- RECORDS FOR THIS TASK:

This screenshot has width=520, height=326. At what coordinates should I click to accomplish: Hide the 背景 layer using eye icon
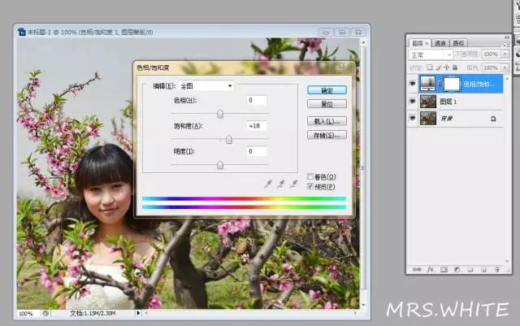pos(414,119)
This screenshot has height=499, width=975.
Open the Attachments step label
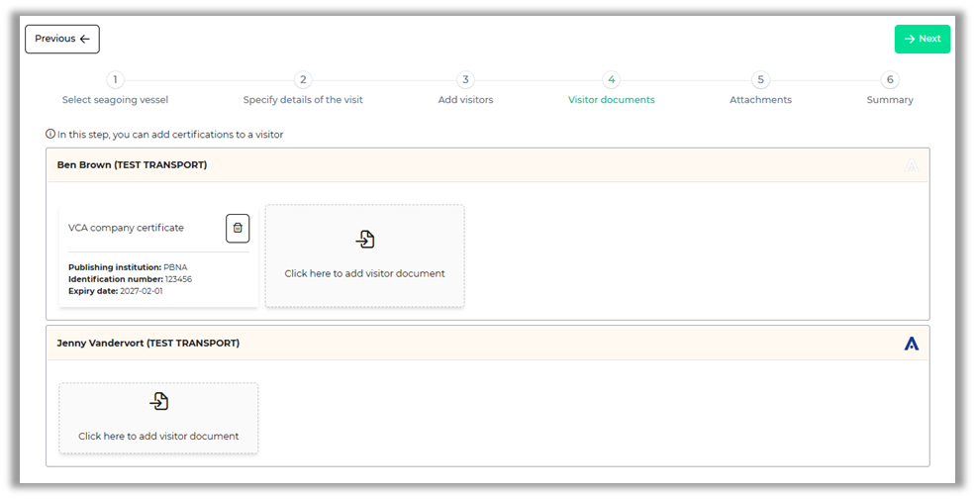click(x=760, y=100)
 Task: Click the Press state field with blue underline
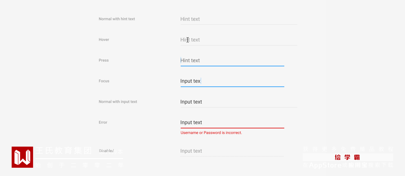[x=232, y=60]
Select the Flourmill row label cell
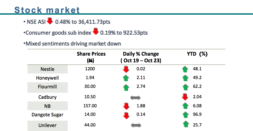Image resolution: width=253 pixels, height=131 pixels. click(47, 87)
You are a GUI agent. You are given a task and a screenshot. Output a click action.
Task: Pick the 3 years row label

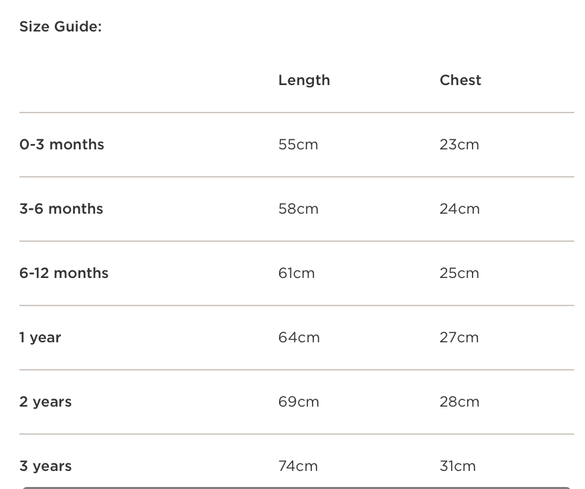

...

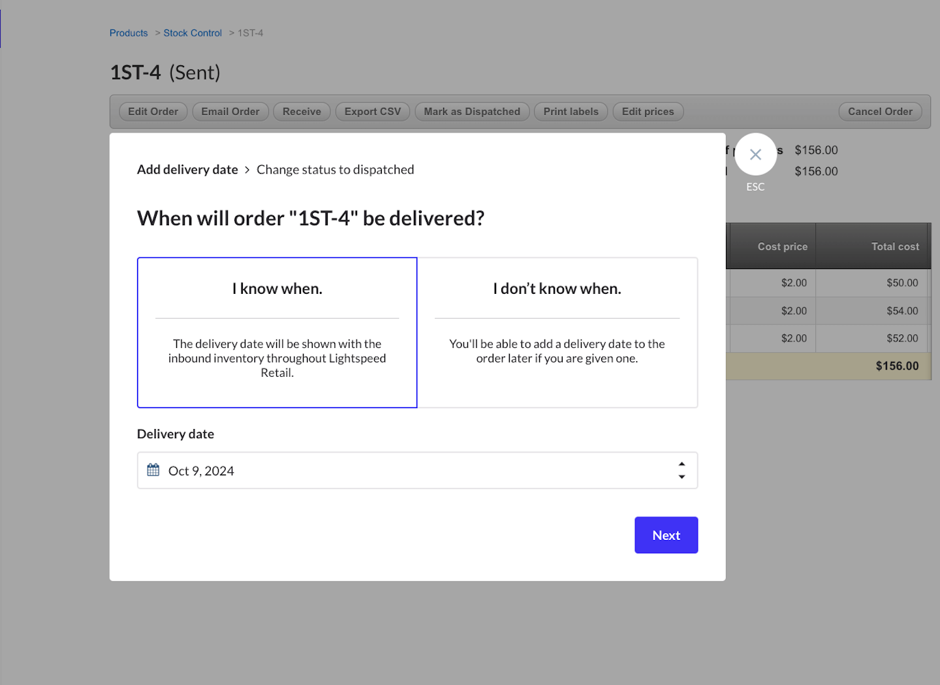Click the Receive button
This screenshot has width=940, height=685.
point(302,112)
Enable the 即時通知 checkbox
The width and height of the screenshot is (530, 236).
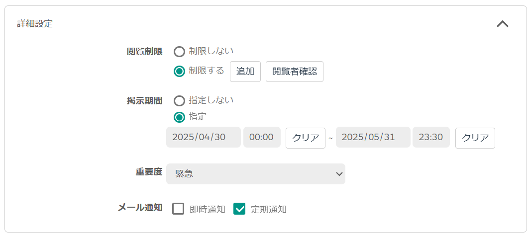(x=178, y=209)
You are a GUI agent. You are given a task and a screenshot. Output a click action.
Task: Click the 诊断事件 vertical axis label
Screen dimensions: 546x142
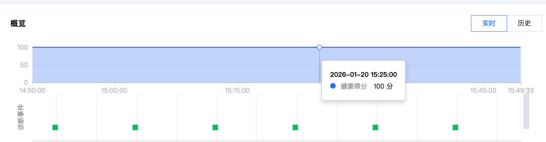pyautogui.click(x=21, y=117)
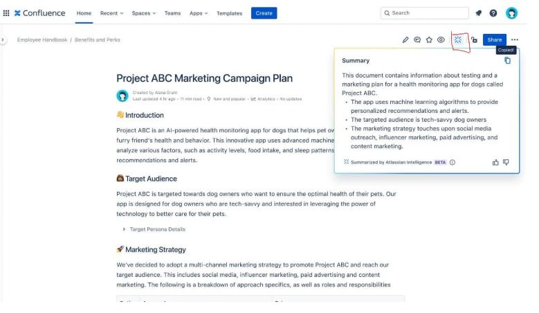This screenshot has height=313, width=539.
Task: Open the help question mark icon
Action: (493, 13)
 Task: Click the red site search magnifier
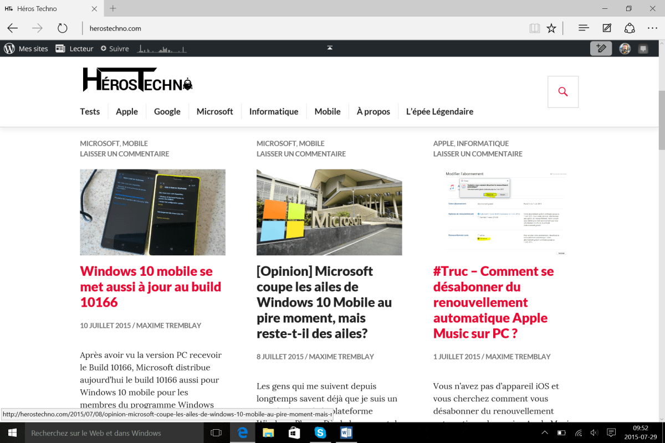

* * *

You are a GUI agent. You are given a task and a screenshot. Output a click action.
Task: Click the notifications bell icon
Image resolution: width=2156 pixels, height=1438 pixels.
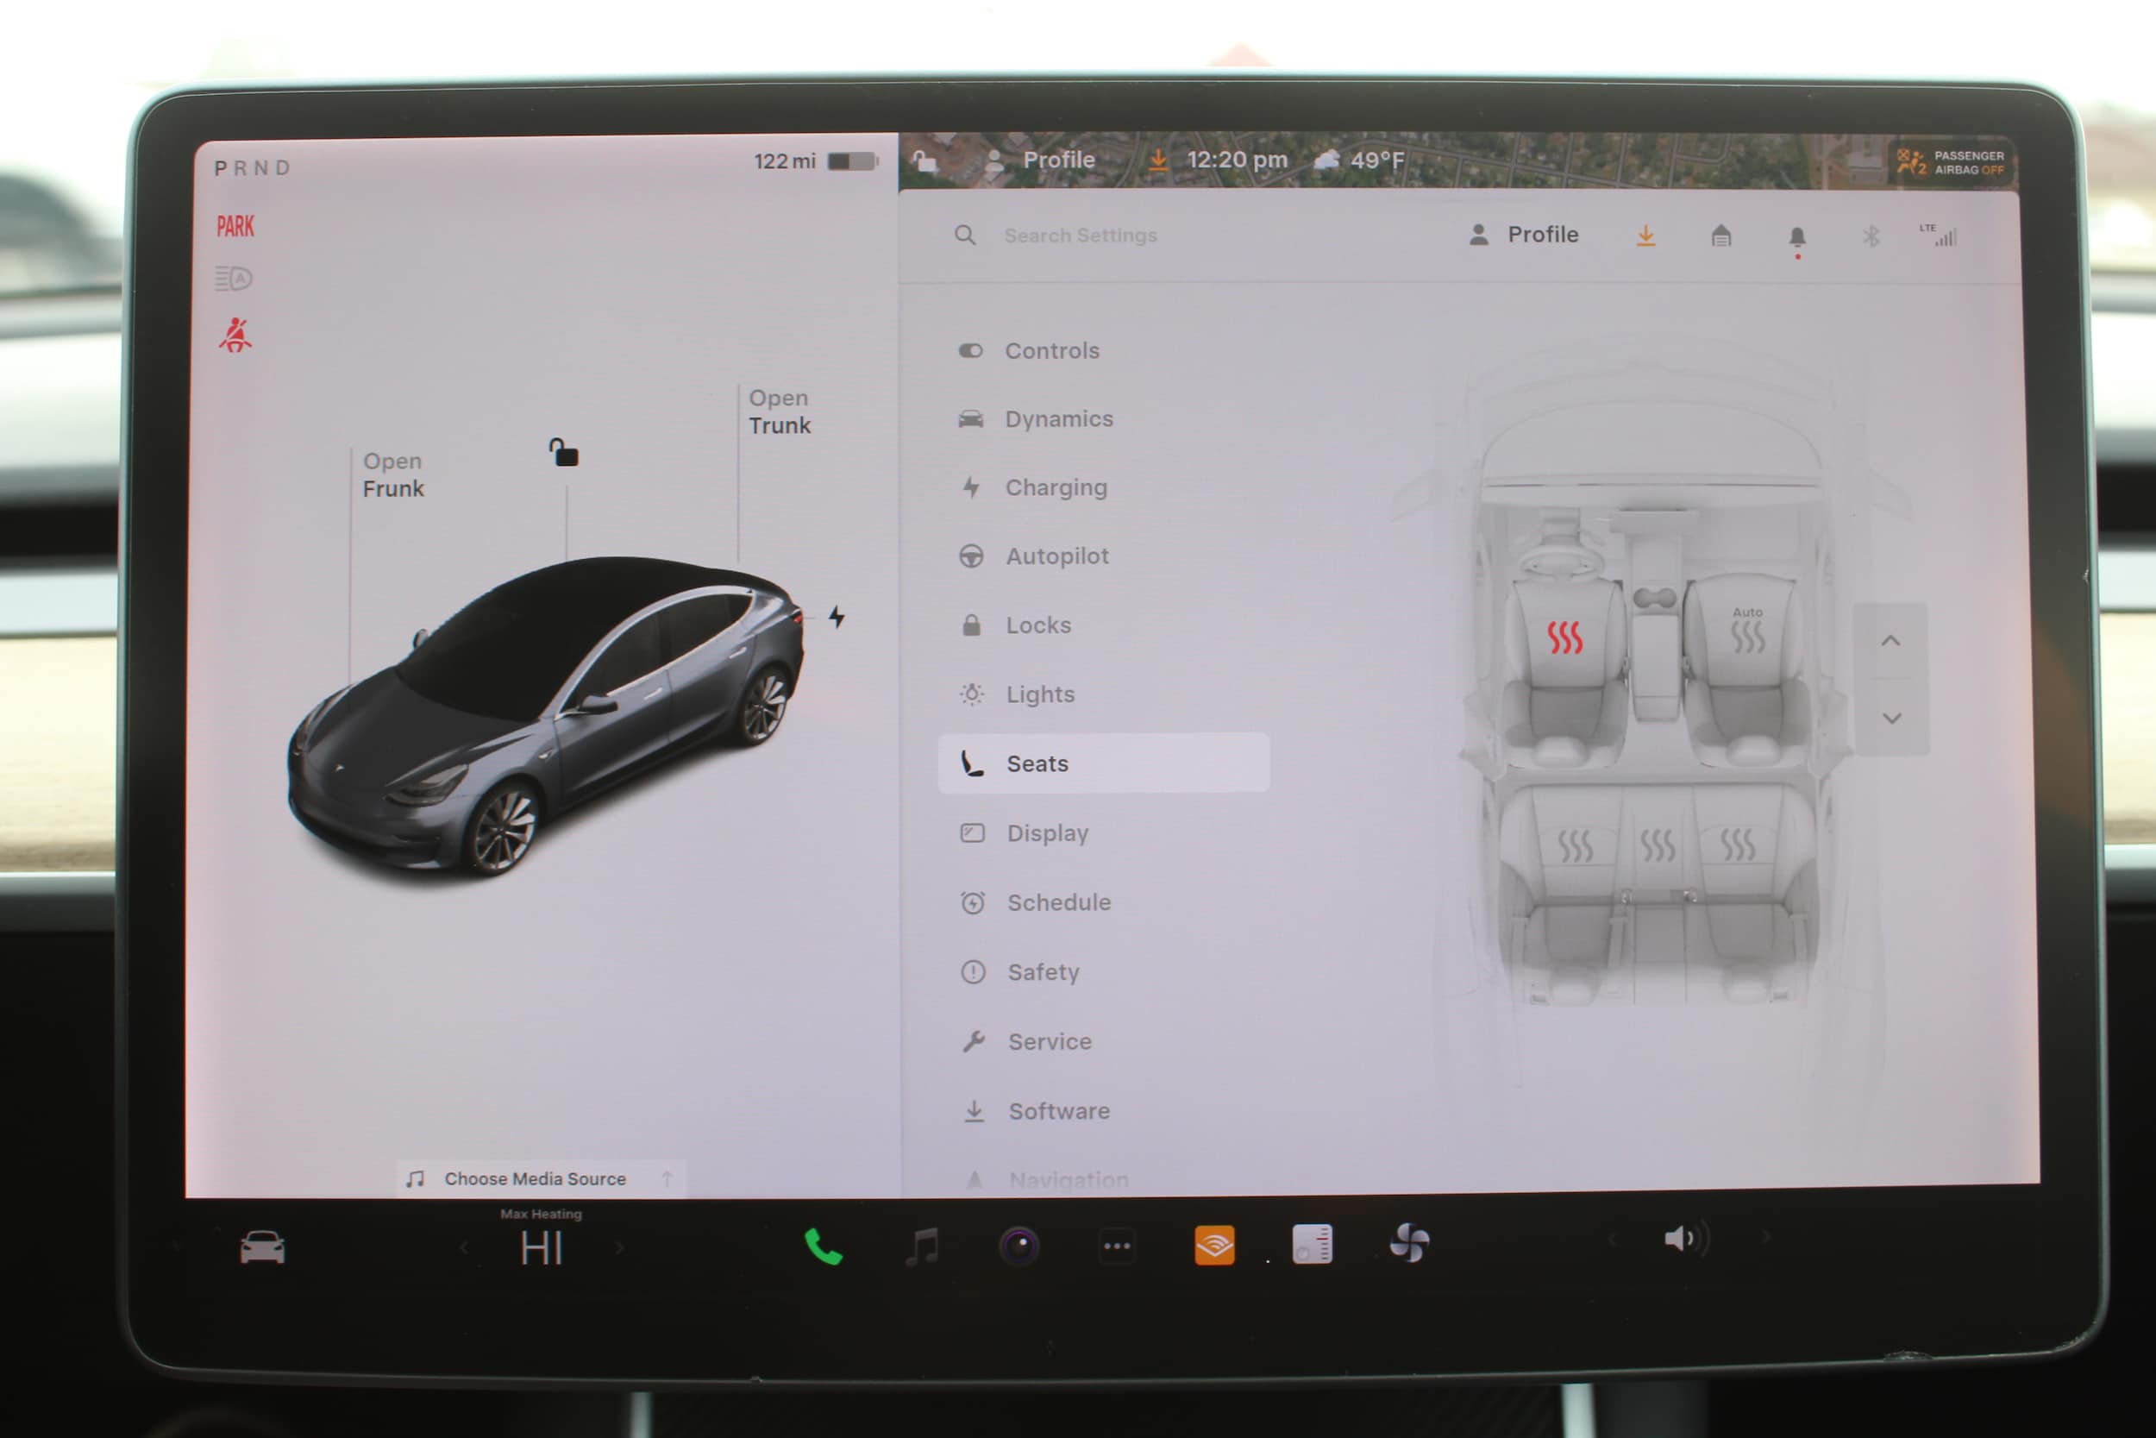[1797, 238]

- EXERCISE DESCRIPTION: Copy out exactly the material that runs from the line with "Task: Click the Press" to the line with "Task: Pick the 3 years row label", ends included, and leave the pictures behind.

- REPLY TO THE EXERCISE:
 Task: Click the Press state field with blue underline
[x=232, y=60]
Select the Flourmill row label cell
Image resolution: width=253 pixels, height=131 pixels. click(47, 87)
You are a GUI agent. You are given a task and a screenshot. Output a click action.
Task: Pick the 3 years row label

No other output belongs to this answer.